**What the exercise asks:**
Among the entries below, extract exactly the lines that run from the one with "Given: Select the" through the one with "The image size is (706, 1568).", both ends included.
[Opening Recorded data section]
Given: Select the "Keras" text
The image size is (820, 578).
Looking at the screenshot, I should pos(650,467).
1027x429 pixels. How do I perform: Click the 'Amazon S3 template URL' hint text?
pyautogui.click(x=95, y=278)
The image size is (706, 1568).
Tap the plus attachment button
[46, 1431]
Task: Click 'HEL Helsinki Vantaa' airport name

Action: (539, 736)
[Closing Recorded data section]
[Opening Recorded data section]
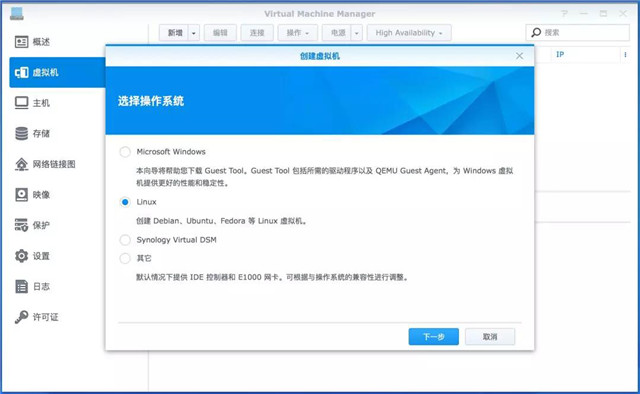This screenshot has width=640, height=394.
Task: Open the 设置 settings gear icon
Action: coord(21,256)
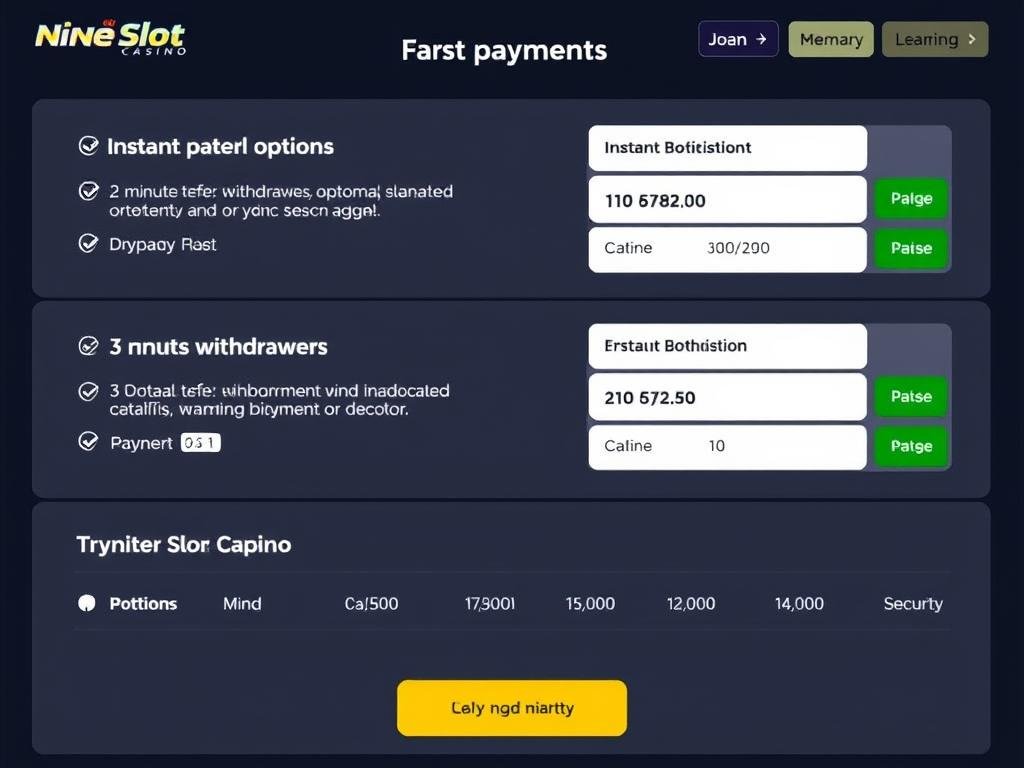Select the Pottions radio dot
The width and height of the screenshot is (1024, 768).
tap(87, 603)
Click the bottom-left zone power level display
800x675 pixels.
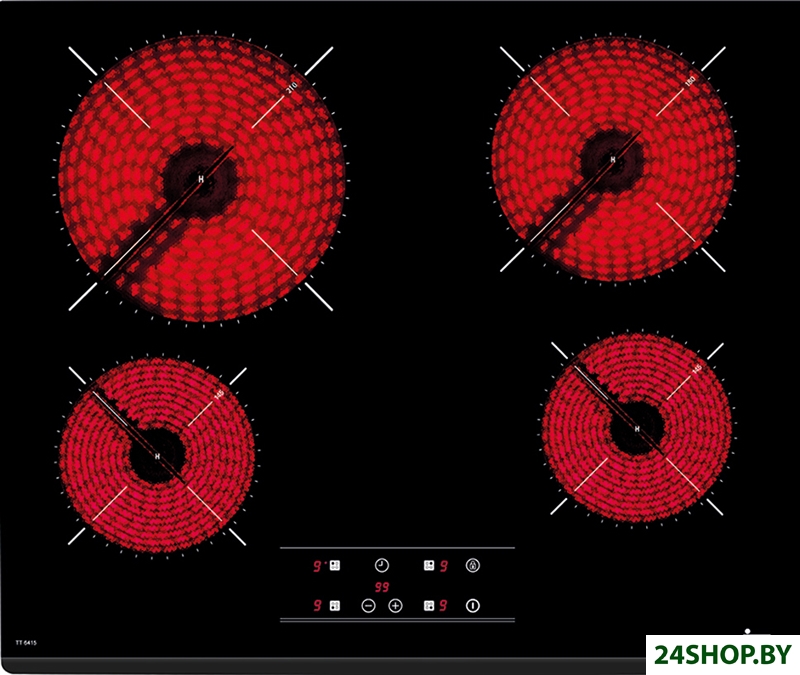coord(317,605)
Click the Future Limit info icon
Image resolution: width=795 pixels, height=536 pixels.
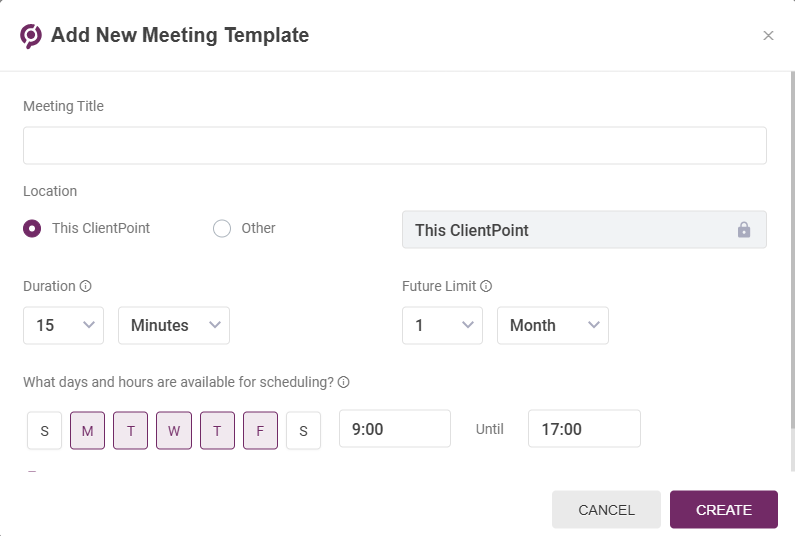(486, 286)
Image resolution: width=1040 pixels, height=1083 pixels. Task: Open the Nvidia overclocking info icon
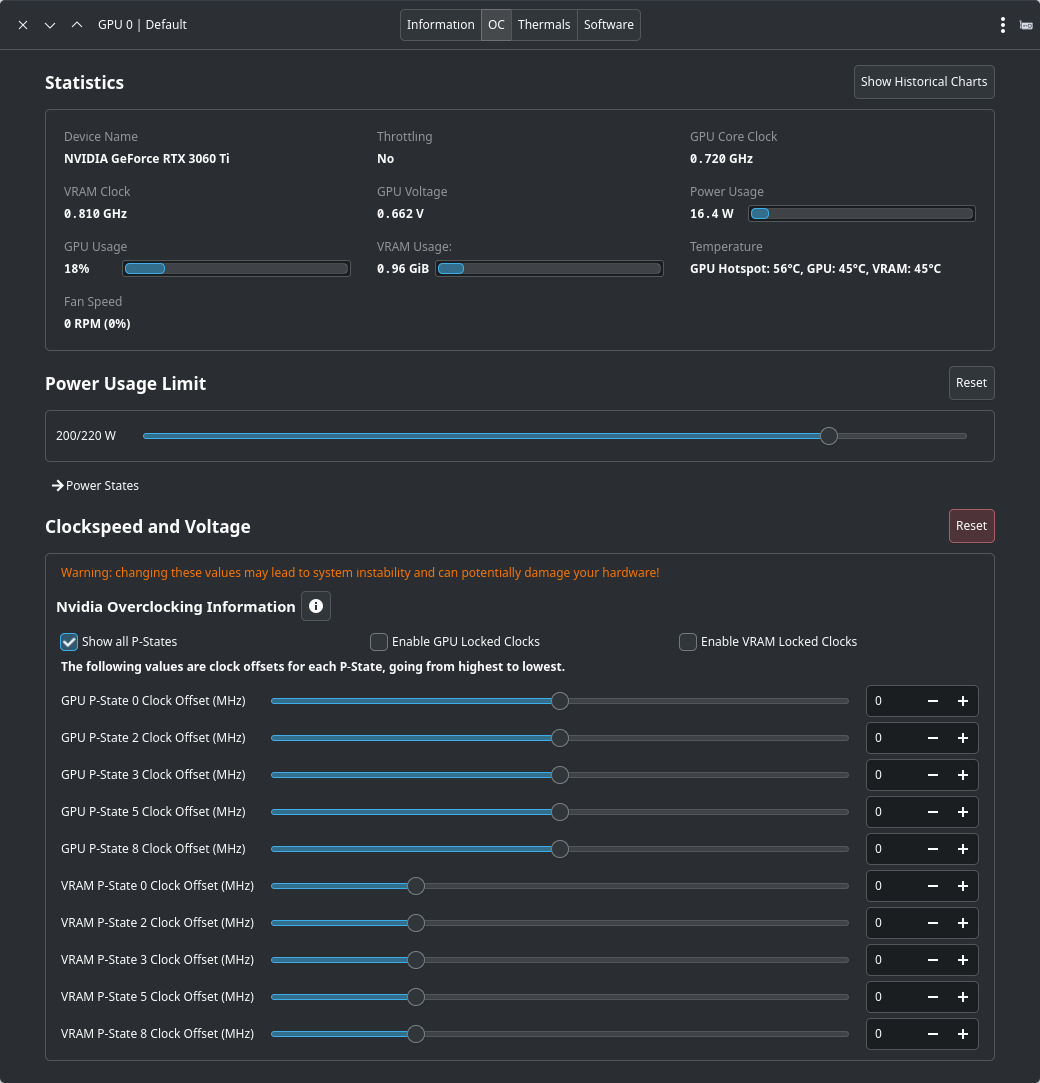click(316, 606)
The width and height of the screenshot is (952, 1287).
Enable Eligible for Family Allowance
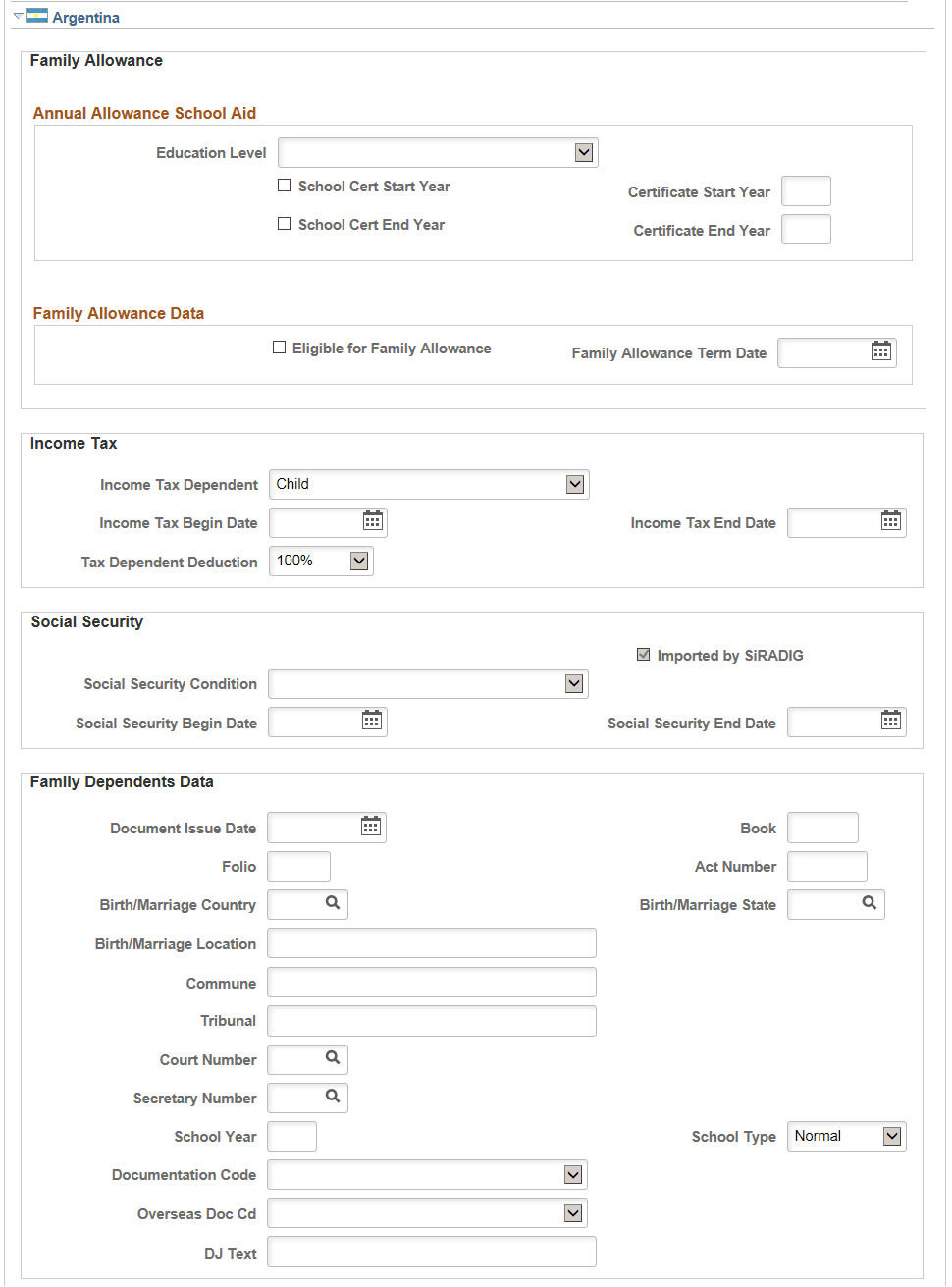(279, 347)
[Closing Recorded data section]
**Output for this exercise:**
Given: Select the "Keras" text
The image size is (820, 578).
Looking at the screenshot, I should pos(650,467).
1027x429 pixels. How do I perform: Click the 'Amazon S3 template URL' hint text?
pyautogui.click(x=95, y=278)
The image size is (706, 1568).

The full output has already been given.